My approach: (updated the gain value)


As the question said the Op-amp is Ideal so I thought this could be the approach. But there are 5 marks for this question, so there must be something more to do here.
Let me know where I've mistaken, thank you for your precious time.

 

hi 24,
10^6 / 10^3 = ????

E

 

As the question said the Op-amp is Ideal so I thought this could be the approach.

Your answers for impedance would only be correct if the opamp was the only component.

Check your math for the gain calculation.

 

so the input resistance is

This is homework. You should delete your post.

 

t

hi 24,
10^6 / 10^3 = ????

E

the other 0 is a bit far, Sorry for the inconvenience, Sir. The voltage gain calculation is easy. And as Mr Bob said the input resistance will be considered the 1K Ohm. I've understood that now, But what about the output resistance?? will it be the reference voltage i.e. 1 M ohms?

 

as Mr Bob said the input resistance will be considered the 1K Ohm.

It's unfortunate that you were able to read his post before it could be removed. That isn't the way homework help is supposed to work. We're supposed to give hints to make you remember what you were taught. Giving you answers won't help you on tests and most schools would consider getting answers from others to be cheating.

 

will it be the reference voltage i.e. 1 M ohms?

hi 24,
Hint:
The OPA output resistance/impedance is internal, so what effect would that have if the impedance was 1meg.???

E

 

It's unfortunate that you were able to read his post before it could be removed. That isn't the way homework help is supposed to work. We're supposed to give hints to make you remember what you were taught. Giving you answers won't help you on tests and most schools would consider getting answers from others to be cheating.

Sir, I have calculated the input impedance.

 

But what about the output resistance?? will it be the reference voltage i.e. 1 M ohms?

Don't guess.
Think about it.
The output sees the 1Mohm feedback resistor in parallel with the op amp output.
So logically, what do you think would determine the output impedance?

 

How does the output voltage change with the load? That would tell you the output impedance.

 

Sir, the 1 M Ohm and Op-amp are parallel to each other.


But there is no data sheet that was supposed to contain Zout, Aol.

Like for this example:

 

But there is no data sheet that was supposed to contain Zout, Aol.

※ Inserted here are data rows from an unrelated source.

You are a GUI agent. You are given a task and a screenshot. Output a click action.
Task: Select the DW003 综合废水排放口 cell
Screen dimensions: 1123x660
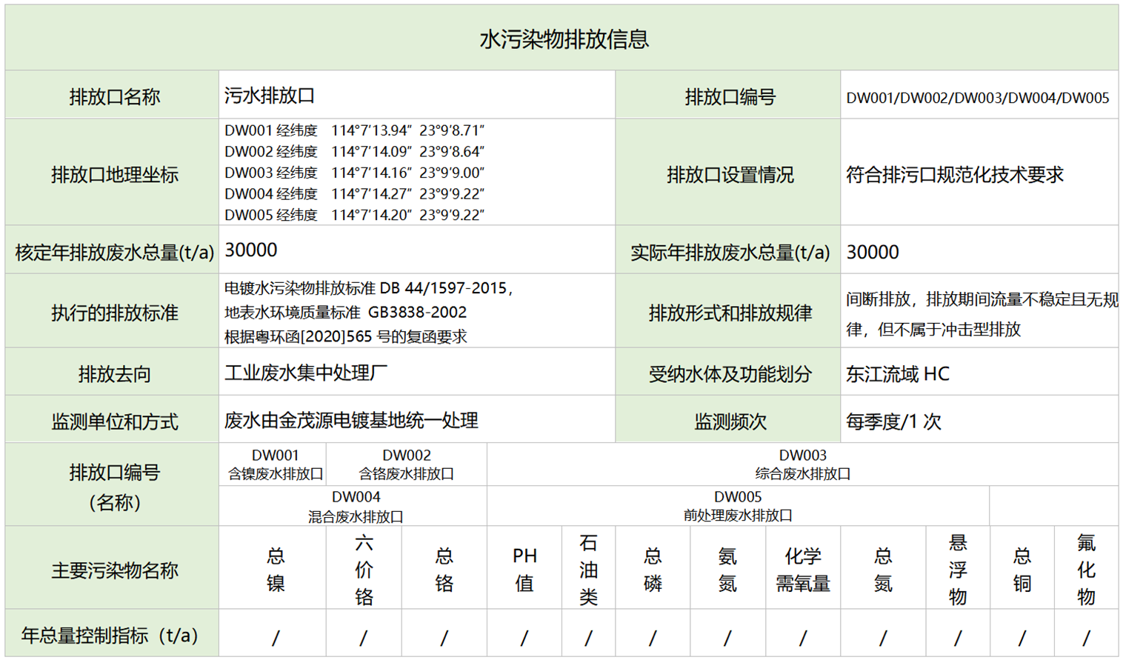coord(802,464)
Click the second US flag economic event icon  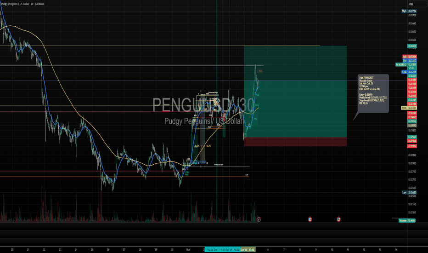click(x=339, y=220)
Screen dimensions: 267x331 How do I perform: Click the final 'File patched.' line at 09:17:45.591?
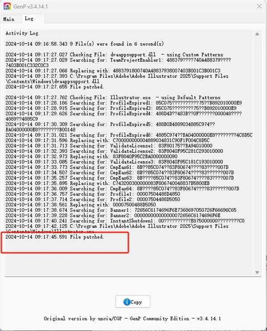pos(54,237)
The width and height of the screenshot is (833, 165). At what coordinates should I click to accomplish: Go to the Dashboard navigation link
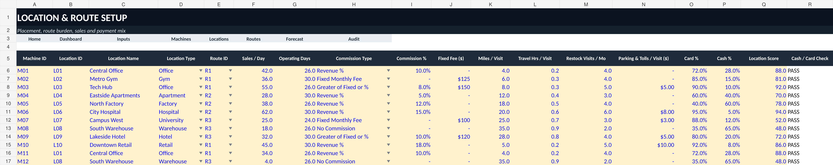click(70, 39)
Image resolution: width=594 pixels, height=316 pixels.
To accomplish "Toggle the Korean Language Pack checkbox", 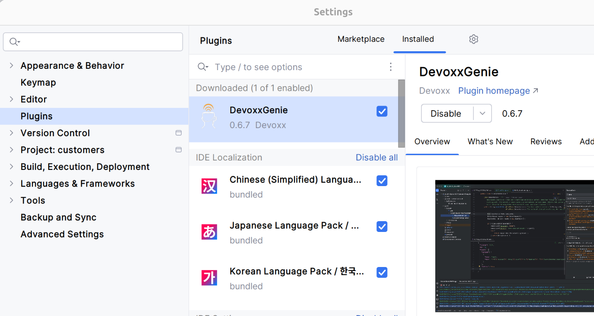I will point(382,272).
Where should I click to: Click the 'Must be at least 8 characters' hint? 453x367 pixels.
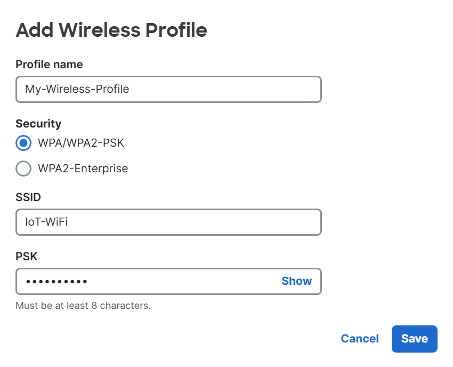[83, 306]
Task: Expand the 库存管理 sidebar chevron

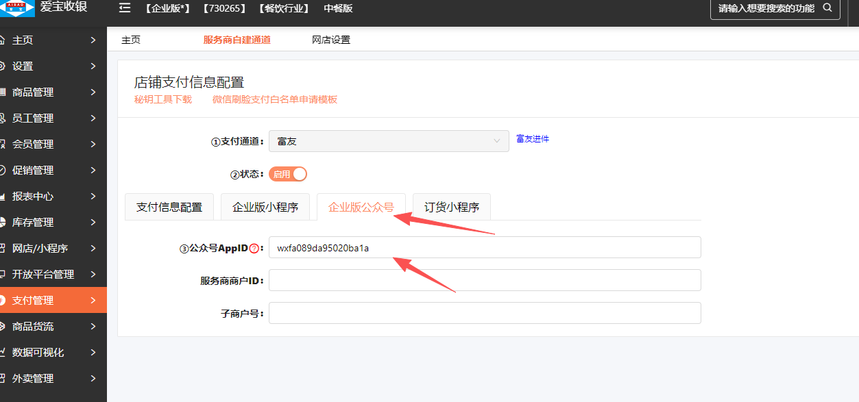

The example op amp is ideal.
What is the gain and output impedance of an ideal op amp?

 

hi s24,
Study this linked document.
E
https://www.electronics-tutorials.ws/opamp/opamp_1.html

 

Sir, the 1 M Ohm and Op-amp are parallel to each other.

View attachment 273253
But there is no data sheet that was supposed to contain Zout, Aol.

Like for this example:
View attachment 273254

Your formula for Zout contains the feedback effect (reduction factor due to loop gain) - and this is totally correct.
As a result, the output impedance is so small that in most cases it can be neglected - even without knowing some values for Aol and Rout (for the opamp alone)

 

I get it now, the Output resistance of the circuit equals the output resistance of the OP-AMP i.e., zero ohms.

 

I get it now, the Output resistance of the circuit equals the output resistance of the OP-AMP i.e., zero ohms.

No - consult your own result in post#11.
The output resistance of the opamp normally is app. (20...100) Ohms.
However, due to negative feedback the output resistance of the whole circuit is less by a factor (1+loop gain).
THAT is the reason you very often can neglect this value (because it is very small but never zero).

 

I get it now, the Output resistance of the circuit equals the output resistance of the OP-AMP i.e., zero ohms.

hi @studyhard24
In the original question the OPA is stated as Ideal, so your answer to this question, saying the output resistance is Zero ohms, is correct.

E

 

hi @studyhard24
In the original question the OPA is stated as Ideal, so your answer to this question, saying the output resistance is Zero ohms, is correct.

E

Yes, thats correct as far as the original question (idealized opamp model) is concerned.
However, for my understanding we are in this discussion already one step further (see the contribution of studyhard24 in post '11). That is the background for my contribution in post'16 (real opamp).